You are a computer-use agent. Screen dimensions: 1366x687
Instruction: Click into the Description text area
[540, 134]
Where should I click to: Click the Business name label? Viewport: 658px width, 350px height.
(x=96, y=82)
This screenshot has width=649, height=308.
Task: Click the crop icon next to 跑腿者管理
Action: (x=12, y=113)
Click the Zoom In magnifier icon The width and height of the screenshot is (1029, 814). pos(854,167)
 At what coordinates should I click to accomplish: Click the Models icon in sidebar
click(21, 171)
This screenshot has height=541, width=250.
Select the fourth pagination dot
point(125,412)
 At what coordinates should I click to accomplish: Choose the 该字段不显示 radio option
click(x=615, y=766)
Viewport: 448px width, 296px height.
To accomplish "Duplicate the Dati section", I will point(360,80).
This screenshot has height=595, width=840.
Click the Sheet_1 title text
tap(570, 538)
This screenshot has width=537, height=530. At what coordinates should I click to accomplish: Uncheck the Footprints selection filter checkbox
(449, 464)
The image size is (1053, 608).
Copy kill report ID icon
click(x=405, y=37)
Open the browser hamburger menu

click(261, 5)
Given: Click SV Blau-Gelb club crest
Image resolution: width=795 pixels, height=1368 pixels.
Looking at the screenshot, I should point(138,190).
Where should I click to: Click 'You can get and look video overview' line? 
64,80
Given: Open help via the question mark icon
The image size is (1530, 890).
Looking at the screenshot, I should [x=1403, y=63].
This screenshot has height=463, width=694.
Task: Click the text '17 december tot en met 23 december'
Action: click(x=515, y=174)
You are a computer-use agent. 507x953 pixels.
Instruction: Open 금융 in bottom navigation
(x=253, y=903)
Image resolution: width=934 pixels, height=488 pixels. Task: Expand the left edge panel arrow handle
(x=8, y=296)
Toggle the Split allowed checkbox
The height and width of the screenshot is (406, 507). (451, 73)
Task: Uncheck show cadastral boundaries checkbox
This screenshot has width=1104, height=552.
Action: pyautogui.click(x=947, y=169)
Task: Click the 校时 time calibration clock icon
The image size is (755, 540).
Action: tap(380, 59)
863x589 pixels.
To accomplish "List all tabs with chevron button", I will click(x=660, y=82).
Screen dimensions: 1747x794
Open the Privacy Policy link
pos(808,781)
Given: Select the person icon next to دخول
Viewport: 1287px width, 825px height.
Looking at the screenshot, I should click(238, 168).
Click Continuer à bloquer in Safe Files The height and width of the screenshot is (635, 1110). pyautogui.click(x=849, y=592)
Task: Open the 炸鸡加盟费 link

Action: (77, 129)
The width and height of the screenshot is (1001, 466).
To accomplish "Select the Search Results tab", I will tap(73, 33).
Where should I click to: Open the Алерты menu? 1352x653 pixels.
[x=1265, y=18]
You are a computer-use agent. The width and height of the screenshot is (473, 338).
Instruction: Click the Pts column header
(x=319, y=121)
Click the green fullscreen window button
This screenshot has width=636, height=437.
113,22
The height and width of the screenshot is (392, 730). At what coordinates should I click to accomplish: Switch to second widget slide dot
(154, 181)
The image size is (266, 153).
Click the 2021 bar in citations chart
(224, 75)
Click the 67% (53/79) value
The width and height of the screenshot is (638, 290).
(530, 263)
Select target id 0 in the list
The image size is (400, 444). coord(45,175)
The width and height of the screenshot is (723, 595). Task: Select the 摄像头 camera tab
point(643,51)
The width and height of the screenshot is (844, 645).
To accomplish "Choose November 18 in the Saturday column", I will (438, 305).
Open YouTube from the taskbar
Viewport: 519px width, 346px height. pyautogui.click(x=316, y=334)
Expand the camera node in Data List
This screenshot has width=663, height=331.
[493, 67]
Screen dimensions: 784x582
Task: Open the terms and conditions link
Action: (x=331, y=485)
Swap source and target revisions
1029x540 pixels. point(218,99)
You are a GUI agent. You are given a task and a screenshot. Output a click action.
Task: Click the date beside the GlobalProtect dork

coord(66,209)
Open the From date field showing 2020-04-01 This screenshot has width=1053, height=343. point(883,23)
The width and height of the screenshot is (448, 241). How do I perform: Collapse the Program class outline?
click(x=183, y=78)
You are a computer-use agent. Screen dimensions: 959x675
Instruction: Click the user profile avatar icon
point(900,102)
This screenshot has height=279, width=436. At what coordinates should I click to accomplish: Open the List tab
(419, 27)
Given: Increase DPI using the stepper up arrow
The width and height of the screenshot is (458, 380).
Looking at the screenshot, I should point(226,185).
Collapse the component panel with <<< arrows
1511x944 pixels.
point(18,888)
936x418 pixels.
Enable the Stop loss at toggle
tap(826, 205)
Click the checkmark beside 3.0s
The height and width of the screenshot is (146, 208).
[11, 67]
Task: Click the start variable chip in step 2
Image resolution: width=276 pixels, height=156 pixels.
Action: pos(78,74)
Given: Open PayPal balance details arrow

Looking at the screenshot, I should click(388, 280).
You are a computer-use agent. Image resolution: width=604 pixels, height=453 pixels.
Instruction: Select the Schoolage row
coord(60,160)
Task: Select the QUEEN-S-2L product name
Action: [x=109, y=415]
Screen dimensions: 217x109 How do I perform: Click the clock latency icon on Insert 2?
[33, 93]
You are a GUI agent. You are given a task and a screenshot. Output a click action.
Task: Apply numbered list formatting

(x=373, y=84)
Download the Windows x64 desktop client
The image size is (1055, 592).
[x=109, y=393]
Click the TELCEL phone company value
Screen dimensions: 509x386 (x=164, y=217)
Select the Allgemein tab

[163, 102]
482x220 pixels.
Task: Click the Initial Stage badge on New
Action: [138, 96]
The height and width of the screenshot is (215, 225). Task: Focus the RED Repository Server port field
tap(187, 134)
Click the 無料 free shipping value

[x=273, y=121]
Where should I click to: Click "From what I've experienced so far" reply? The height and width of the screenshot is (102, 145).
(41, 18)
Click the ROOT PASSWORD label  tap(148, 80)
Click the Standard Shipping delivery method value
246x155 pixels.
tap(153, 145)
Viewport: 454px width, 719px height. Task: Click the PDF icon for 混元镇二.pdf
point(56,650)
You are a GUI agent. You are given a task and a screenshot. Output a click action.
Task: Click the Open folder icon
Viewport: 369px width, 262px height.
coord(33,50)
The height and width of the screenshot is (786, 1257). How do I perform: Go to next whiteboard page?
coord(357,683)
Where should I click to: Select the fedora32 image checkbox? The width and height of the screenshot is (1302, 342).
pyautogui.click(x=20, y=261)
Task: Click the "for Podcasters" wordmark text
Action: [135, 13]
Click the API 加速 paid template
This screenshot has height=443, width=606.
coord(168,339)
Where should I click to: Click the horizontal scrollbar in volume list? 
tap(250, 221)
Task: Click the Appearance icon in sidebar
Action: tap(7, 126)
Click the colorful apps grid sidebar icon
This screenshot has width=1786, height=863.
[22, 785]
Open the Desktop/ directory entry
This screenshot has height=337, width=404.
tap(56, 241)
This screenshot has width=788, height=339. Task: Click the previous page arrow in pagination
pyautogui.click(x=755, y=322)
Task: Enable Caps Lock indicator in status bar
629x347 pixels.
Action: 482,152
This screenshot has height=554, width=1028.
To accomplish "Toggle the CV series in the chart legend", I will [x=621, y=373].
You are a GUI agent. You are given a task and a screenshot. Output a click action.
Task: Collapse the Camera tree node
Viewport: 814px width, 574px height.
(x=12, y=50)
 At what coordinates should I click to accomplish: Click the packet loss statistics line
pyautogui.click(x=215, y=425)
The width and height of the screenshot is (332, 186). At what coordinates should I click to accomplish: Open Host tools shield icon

**PROMPT**.
After reading the listing, copy all of it out exactly.

**FINISHED TASK**.
You are a computer-use agent. Screen dimensions: 1366x687
Instruction: Click into the Description text area
[540, 134]
Where should I click to: Click the Business name label? Viewport: 658px width, 350px height.
(x=96, y=82)
This screenshot has width=649, height=308.
Task: Click the crop icon next to 跑腿者管理
Action: (x=12, y=113)
Click the Zoom In magnifier icon The width and height of the screenshot is (1029, 814). pos(854,167)
 At what coordinates should I click to accomplish: Click the Models icon in sidebar
click(21, 171)
This screenshot has height=541, width=250.
Select the fourth pagination dot
point(125,412)
 At what coordinates should I click to accomplish: Choose the 该字段不显示 radio option
click(x=615, y=766)
Viewport: 448px width, 296px height.
To accomplish "Duplicate the Dati section", I will point(360,80).
This screenshot has height=595, width=840.
Click the Sheet_1 title text
tap(570, 538)
This screenshot has width=537, height=530. At what coordinates should I click to accomplish: Uncheck the Footprints selection filter checkbox
(449, 464)
The image size is (1053, 608).
Copy kill report ID icon
click(x=405, y=37)
Open the browser hamburger menu

click(261, 5)
Given: Click SV Blau-Gelb club crest
Image resolution: width=795 pixels, height=1368 pixels.
Looking at the screenshot, I should point(138,190).
Where should I click to: Click 'You can get and look video overview' line? 
64,80
Given: Open help via the question mark icon
The image size is (1530, 890).
Looking at the screenshot, I should [x=1403, y=63].
This screenshot has height=463, width=694.
Task: Click the text '17 december tot en met 23 december'
Action: click(x=515, y=174)
You are a computer-use agent. 507x953 pixels.
Instruction: Open 금융 in bottom navigation
(x=253, y=903)
Image resolution: width=934 pixels, height=488 pixels. Task: Expand the left edge panel arrow handle
(x=8, y=296)
Toggle the Split allowed checkbox
The height and width of the screenshot is (406, 507). (451, 73)
Task: Uncheck show cadastral boundaries checkbox
This screenshot has width=1104, height=552.
Action: pyautogui.click(x=947, y=169)
Task: Click the 校时 time calibration clock icon
The image size is (755, 540).
Action: tap(380, 59)
863x589 pixels.
To accomplish "List all tabs with chevron button", I will click(x=660, y=82).
Screen dimensions: 1747x794
Open the Privacy Policy link
pos(808,781)
Given: Select the person icon next to دخول
Viewport: 1287px width, 825px height.
Looking at the screenshot, I should click(238, 168).
Click Continuer à bloquer in Safe Files The height and width of the screenshot is (635, 1110). pyautogui.click(x=849, y=592)
Task: Open the 炸鸡加盟费 link

Action: (77, 129)
The width and height of the screenshot is (1001, 466).
To accomplish "Select the Search Results tab", I will tap(73, 33).
Where should I click to: Open the Алерты menu? 1352x653 pixels.
[x=1265, y=18]
You are a computer-use agent. The width and height of the screenshot is (473, 338).
Instruction: Click the Pts column header
(x=319, y=121)
Click the green fullscreen window button
This screenshot has width=636, height=437.
113,22
The height and width of the screenshot is (392, 730). At what coordinates should I click to accomplish: Switch to second widget slide dot
(154, 181)
The image size is (266, 153).
Click the 2021 bar in citations chart
(224, 75)
Click the 67% (53/79) value
The width and height of the screenshot is (638, 290).
(530, 263)
Select target id 0 in the list
The image size is (400, 444). coord(45,175)
The width and height of the screenshot is (723, 595). Task: Select the 摄像头 camera tab
point(643,51)
The width and height of the screenshot is (844, 645).
To accomplish "Choose November 18 in the Saturday column", I will (438, 305).
Open YouTube from the taskbar
Viewport: 519px width, 346px height. pyautogui.click(x=316, y=334)
Expand the camera node in Data List
This screenshot has width=663, height=331.
[493, 67]
Screen dimensions: 784x582
Task: Open the terms and conditions link
Action: (x=331, y=485)
Swap source and target revisions
1029x540 pixels. point(218,99)
You are a GUI agent. You are given a task and a screenshot. Output a click action.
Task: Click the date beside the GlobalProtect dork

coord(66,209)
Open the From date field showing 2020-04-01 This screenshot has width=1053, height=343. point(883,23)
The width and height of the screenshot is (448, 241). How do I perform: Collapse the Program class outline?
click(x=183, y=78)
You are a computer-use agent. Screen dimensions: 959x675
Instruction: Click the user profile avatar icon
point(900,102)
This screenshot has height=279, width=436. At what coordinates should I click to accomplish: Open the List tab
(419, 27)
Given: Increase DPI using the stepper up arrow
The width and height of the screenshot is (458, 380).
Looking at the screenshot, I should point(226,185).
Collapse the component panel with <<< arrows
1511x944 pixels.
point(18,888)
936x418 pixels.
Enable the Stop loss at toggle
tap(826, 205)
Click the checkmark beside 3.0s
The height and width of the screenshot is (146, 208).
[11, 67]
Task: Click the start variable chip in step 2
Image resolution: width=276 pixels, height=156 pixels.
Action: pos(78,74)
Given: Open PayPal balance details arrow

Looking at the screenshot, I should click(388, 280).
You are a computer-use agent. Image resolution: width=604 pixels, height=453 pixels.
Instruction: Select the Schoolage row
coord(60,160)
Task: Select the QUEEN-S-2L product name
Action: [x=109, y=415]
Screen dimensions: 217x109 How do I perform: Click the clock latency icon on Insert 2?
[33, 93]
You are a GUI agent. You are given a task and a screenshot. Output a click action.
Task: Apply numbered list formatting

(x=373, y=84)
Download the Windows x64 desktop client
The image size is (1055, 592).
[x=109, y=393]
Click the TELCEL phone company value
Screen dimensions: 509x386 (x=164, y=217)
Select the Allgemein tab

[163, 102]
482x220 pixels.
Task: Click the Initial Stage badge on New
Action: [138, 96]
The height and width of the screenshot is (215, 225). Task: Focus the RED Repository Server port field
tap(187, 134)
Click the 無料 free shipping value

[x=273, y=121]
Where should I click to: Click "From what I've experienced so far" reply? The height and width of the screenshot is (102, 145).
(41, 18)
Click the ROOT PASSWORD label  tap(148, 80)
Click the Standard Shipping delivery method value
246x155 pixels.
tap(153, 145)
Viewport: 454px width, 719px height. Task: Click the PDF icon for 混元镇二.pdf
point(56,650)
You are a GUI agent. You are given a task and a screenshot. Output a click action.
Task: Click the Open folder icon
Viewport: 369px width, 262px height.
coord(33,50)
The height and width of the screenshot is (786, 1257). How do I perform: Go to next whiteboard page?
coord(357,683)
Where should I click to: Select the fedora32 image checkbox? The width and height of the screenshot is (1302, 342).
pyautogui.click(x=20, y=261)
Task: Click the "for Podcasters" wordmark text
Action: [135, 13]
Click the API 加速 paid template
This screenshot has height=443, width=606.
coord(168,339)
Where should I click to: Click the horizontal scrollbar in volume list? 
tap(250, 221)
Task: Click the Appearance icon in sidebar
Action: tap(7, 126)
Click the colorful apps grid sidebar icon
This screenshot has width=1786, height=863.
[22, 785]
Open the Desktop/ directory entry
This screenshot has height=337, width=404.
tap(56, 241)
This screenshot has width=788, height=339. Task: Click the previous page arrow in pagination
pyautogui.click(x=755, y=322)
Task: Enable Caps Lock indicator in status bar
629x347 pixels.
Action: 482,152
This screenshot has height=554, width=1028.
To accomplish "Toggle the CV series in the chart legend", I will [x=621, y=373].
You are a GUI agent. You are given a task and a screenshot. Output a click action.
Task: Collapse the Camera tree node
Viewport: 814px width, 574px height.
(x=12, y=50)
 At what coordinates should I click to accomplish: Click the packet loss statistics line
pyautogui.click(x=215, y=425)
The width and height of the screenshot is (332, 186). At what coordinates should I click to accomplish: Open Host tools shield icon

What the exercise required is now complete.